L’approche fragmentée de Totally Fucked Up transcende le simple choix de réalisation pour nous immerger dans l’univers morcelé des protagonistes. Les vidéos enregistrées par le personnage de Steven, en qualité amateur, constituent un élément narratif à part entière. Ces enregistrements dévoilent les questionnements d’Andy concernant la sexualité, ses angoisses et ses incertitudes. Dans un autre registre, Tommy, personnage résolument désinhibé, décrit la sexualité comme un « petit moment de paradis dans cet enfer terrestre« . Cette fragmentation narrative permet d’explorer l’intimité de chaque personnage, les exposant dans leur vérité la plus brute, créant ainsi une connexion émotionnelle profonde entre nous et les protagonistes. L’authenticité de la vie des adolescents homosexuels est manifeste à travers les thèmes abordés. Le SIDA occupe une place centrale, reflétant les préoccupations de l’époque. Andy, pris au piège de la dépression et de la morosité, incarne les peurs et les incertitudes qui planent sur la jeunesse queer face à la menace du virus. Les allusions à des actes de violence brutale et sadique dirigés contre la communauté homosexuelle locale ancrent le film dans une réalité sombre et crue. Le contraste entre le nihilisme d’Andy et les aspirations romantiques de Michelle et Patricia, un couple lesbien, témoigne de la diversité des expériences queer, renversant les stéréotypes.

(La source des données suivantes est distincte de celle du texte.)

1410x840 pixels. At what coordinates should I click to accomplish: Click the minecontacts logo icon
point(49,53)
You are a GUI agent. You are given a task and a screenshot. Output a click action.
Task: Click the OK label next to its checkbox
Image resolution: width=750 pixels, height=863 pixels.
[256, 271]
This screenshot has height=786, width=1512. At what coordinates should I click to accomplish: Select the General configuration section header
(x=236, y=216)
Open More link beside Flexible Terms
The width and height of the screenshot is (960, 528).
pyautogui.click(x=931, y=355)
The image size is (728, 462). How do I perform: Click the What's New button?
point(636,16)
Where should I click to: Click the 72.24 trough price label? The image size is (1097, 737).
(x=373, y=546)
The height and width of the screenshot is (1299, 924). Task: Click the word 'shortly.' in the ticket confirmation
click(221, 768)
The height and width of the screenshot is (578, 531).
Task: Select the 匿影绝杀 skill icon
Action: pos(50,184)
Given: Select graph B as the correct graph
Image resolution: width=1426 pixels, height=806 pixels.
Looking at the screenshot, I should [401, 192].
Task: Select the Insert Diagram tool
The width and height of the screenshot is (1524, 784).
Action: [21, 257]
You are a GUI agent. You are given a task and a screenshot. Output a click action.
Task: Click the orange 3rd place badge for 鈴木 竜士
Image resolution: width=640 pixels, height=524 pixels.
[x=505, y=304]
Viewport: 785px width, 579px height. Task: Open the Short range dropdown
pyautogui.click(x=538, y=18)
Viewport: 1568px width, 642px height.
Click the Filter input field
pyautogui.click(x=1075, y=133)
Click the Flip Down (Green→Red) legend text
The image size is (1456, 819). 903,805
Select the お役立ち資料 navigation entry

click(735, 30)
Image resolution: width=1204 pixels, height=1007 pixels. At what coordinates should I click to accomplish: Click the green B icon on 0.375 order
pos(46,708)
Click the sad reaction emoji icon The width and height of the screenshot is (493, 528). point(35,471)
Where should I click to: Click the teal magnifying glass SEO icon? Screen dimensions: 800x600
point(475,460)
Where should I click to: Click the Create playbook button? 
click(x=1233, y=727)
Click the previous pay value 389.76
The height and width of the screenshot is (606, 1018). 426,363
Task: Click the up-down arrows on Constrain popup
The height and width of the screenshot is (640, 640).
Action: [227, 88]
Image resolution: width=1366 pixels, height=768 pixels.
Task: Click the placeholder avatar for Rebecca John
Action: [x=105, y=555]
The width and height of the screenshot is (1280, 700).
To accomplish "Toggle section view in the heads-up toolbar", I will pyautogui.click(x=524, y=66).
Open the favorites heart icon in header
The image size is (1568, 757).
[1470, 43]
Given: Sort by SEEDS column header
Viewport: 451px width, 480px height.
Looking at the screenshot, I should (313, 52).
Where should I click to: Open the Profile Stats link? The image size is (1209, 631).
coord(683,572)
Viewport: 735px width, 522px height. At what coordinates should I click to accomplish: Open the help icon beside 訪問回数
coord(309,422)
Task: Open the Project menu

L’esthétique visuelle de l’auteur imprègne chaque plan du film. Les vastes panoramas de parkings déserts et de rues sombres, ornés de graffitis, évoquent l’aliénation qui ronge les personnages. Ces décors post-apocalyptiques forment un contraste saisissant avec les entretiens en vidéo amateur, créant ainsi une dissonance entre la solitude individuelle et le sentiment d’appartenance à une communauté. Les protagonistes se tiennent fréquemment sous d’immenses panneaux publicitaires, symbolisant le rejet de la société capitaliste. Ces éléments visuels, conjugués aux hommages rendus à Godard, expriment la colère et le désir de transformation d’Araki. Ainsi, l’influence de Godard se manifeste non seulement dans la fragmentation narrative, mais aussi dans l’atmosphère générale du long-métrage. Les personnages rappellent ceux de Masculin Féminin, jeunes, marginaux et désenchantés. L’intrigue romantique de Randy avec un potentiel partenaire (Alan Boyce) évoque les diverses relations dans l’œuvre de Godard. Cette référence à Godard permet à Araki de capturer la complexité des interactions humaines, soulignant que l’acceptation de sa sexualité ne garantit pas une protection contre les tourments émotionnels.
Les relations entre les personnages sont au cœur du récit. L’unité du groupe face à l’adversité est un thème récurrent, symbolisé par les plans larges de parkings vides et de rues sombres, où les protagonistes se serrent les coudes. La narration fragmentée évolue progressivement vers une histoire linéaire, mettant en lumière les défis et les intrications des relations humaines, tout en renonçant aux dénouements heureux en faveur d’une exploration authentique des émotions humaines. Le cinéaste évite de sombrer dans le nihilisme en insufflant une dose de compassion et d’humour à son film. Outre les sujets difficiles, les personnages se soutiennent mutuellement, créant des moments de chaleur et de légèreté. Le duo lesbien apporte une touche d’humour irrévérencieux, soulignant que la vie n’est pas qu’une succession de tragédies.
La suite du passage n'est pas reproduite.